#### Problem description
Everything from the line containing "[TikTok] (278, 768)" through the final line of the listing below should be given again, word for word, and nothing else.

#### Extracted material
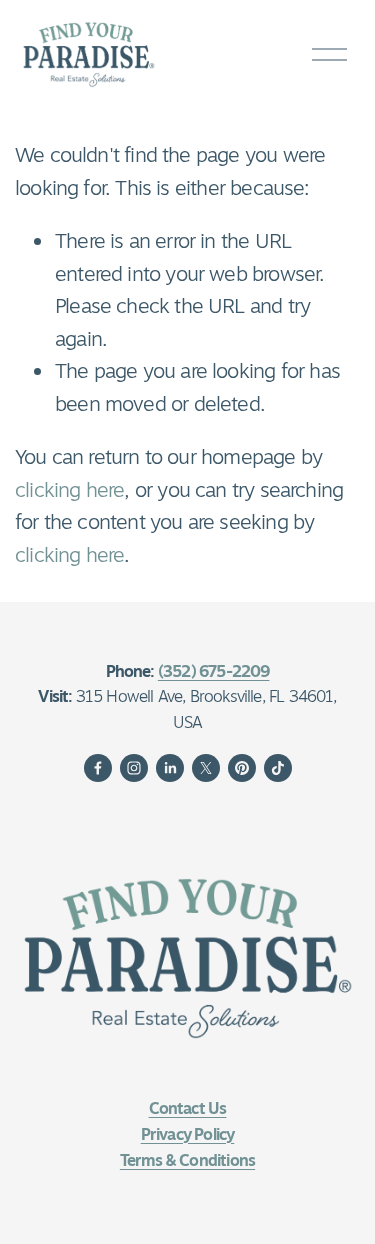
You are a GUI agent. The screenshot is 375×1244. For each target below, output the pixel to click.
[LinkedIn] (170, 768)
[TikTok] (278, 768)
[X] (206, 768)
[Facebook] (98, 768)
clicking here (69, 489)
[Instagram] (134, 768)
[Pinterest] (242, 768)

#### Answer to this task
[TikTok] (278, 768)
[X] (206, 768)
[Facebook] (98, 768)
clicking here (69, 489)
[Instagram] (134, 768)
[Pinterest] (242, 768)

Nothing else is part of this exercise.